WHAT YOU ARE ASKED TO DO:
Set down verbatim the lines from the one containing "This screenshot has height=223, width=317." through the one containing "277x202 pixels. [x=222, y=128]", including both of those lines.

AVAILABLE DATA:
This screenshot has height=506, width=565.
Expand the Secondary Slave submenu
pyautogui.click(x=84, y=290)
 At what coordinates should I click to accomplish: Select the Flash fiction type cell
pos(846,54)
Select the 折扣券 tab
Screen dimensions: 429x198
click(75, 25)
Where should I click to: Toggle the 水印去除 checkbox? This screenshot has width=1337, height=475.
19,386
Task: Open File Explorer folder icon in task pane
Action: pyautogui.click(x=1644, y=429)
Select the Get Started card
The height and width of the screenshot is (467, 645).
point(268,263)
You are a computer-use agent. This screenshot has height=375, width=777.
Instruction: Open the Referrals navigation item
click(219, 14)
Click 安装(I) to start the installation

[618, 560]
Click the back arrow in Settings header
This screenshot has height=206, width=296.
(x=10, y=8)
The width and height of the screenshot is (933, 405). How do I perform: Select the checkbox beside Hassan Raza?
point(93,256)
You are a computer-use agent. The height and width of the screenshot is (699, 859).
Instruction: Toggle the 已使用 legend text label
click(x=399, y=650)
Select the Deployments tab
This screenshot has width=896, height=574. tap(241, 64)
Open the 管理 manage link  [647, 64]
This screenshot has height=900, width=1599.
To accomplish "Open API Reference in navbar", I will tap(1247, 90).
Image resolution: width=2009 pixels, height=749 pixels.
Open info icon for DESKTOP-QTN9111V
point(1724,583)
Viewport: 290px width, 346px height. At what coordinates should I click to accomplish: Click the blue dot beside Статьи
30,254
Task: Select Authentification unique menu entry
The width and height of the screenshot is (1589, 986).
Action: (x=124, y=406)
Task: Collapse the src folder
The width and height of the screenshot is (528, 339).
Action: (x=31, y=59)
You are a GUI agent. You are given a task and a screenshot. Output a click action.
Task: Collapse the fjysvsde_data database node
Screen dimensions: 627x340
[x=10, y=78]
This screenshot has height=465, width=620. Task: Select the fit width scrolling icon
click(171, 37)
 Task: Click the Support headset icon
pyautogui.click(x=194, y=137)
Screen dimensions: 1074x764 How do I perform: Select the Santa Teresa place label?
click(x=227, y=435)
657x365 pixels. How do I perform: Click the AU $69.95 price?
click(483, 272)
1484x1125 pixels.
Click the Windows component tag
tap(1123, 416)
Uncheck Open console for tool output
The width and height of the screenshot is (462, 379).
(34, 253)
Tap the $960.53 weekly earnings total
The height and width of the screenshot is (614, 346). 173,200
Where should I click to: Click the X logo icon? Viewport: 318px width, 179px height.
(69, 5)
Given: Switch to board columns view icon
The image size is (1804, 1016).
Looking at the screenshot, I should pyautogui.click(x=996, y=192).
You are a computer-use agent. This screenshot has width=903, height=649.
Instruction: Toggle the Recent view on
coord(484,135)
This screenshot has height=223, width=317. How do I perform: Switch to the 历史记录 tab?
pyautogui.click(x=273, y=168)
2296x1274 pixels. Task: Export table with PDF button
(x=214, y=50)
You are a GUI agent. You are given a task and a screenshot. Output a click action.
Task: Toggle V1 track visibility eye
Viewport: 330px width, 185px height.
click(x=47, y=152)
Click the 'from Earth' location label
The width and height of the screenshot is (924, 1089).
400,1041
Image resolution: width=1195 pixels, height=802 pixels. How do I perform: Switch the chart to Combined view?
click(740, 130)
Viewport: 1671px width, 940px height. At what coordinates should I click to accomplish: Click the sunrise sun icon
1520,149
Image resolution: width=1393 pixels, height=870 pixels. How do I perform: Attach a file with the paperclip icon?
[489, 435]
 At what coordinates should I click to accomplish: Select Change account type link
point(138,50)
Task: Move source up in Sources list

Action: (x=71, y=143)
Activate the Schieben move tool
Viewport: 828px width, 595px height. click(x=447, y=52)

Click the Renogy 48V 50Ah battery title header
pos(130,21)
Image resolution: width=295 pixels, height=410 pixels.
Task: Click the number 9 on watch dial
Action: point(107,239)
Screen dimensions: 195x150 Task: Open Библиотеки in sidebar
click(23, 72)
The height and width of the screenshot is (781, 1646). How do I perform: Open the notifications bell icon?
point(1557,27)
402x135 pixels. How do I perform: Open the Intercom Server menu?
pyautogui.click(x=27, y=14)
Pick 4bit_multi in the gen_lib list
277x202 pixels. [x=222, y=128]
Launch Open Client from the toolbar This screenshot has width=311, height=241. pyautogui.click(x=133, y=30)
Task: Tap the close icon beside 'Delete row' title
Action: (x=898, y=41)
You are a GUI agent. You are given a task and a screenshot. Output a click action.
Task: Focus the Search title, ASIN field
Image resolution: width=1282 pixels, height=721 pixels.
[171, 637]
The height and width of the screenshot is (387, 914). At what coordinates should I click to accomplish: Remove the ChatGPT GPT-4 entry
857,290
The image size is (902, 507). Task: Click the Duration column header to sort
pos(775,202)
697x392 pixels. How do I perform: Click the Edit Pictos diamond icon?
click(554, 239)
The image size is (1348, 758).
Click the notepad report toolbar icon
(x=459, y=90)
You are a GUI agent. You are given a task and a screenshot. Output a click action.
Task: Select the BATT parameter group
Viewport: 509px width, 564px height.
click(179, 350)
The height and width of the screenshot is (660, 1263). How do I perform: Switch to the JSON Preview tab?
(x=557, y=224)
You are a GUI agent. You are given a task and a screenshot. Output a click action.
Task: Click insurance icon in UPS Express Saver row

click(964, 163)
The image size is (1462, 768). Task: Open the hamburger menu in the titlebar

FULL OUTPUT:
This screenshot has height=223, width=317. How do I perform: Switch to the 历史记录 tab?
pyautogui.click(x=273, y=168)
2296x1274 pixels. Task: Export table with PDF button
(x=214, y=50)
You are a GUI agent. You are given a task and a screenshot. Output a click action.
Task: Toggle V1 track visibility eye
Viewport: 330px width, 185px height.
click(x=47, y=152)
Click the 'from Earth' location label
The width and height of the screenshot is (924, 1089).
400,1041
Image resolution: width=1195 pixels, height=802 pixels. How do I perform: Switch the chart to Combined view?
click(740, 130)
Viewport: 1671px width, 940px height. At what coordinates should I click to accomplish: Click the sunrise sun icon
1520,149
Image resolution: width=1393 pixels, height=870 pixels. How do I perform: Attach a file with the paperclip icon?
[489, 435]
 At what coordinates should I click to accomplish: Select Change account type link
point(138,50)
Task: Move source up in Sources list

Action: (x=71, y=143)
Activate the Schieben move tool
Viewport: 828px width, 595px height. click(x=447, y=52)

Click the Renogy 48V 50Ah battery title header
pos(130,21)
Image resolution: width=295 pixels, height=410 pixels.
Task: Click the number 9 on watch dial
Action: point(107,239)
Screen dimensions: 195x150 Task: Open Библиотеки in sidebar
click(23, 72)
The height and width of the screenshot is (781, 1646). How do I perform: Open the notifications bell icon?
point(1557,27)
402x135 pixels. How do I perform: Open the Intercom Server menu?
pyautogui.click(x=27, y=14)
Pick 4bit_multi in the gen_lib list
277x202 pixels. [x=222, y=128]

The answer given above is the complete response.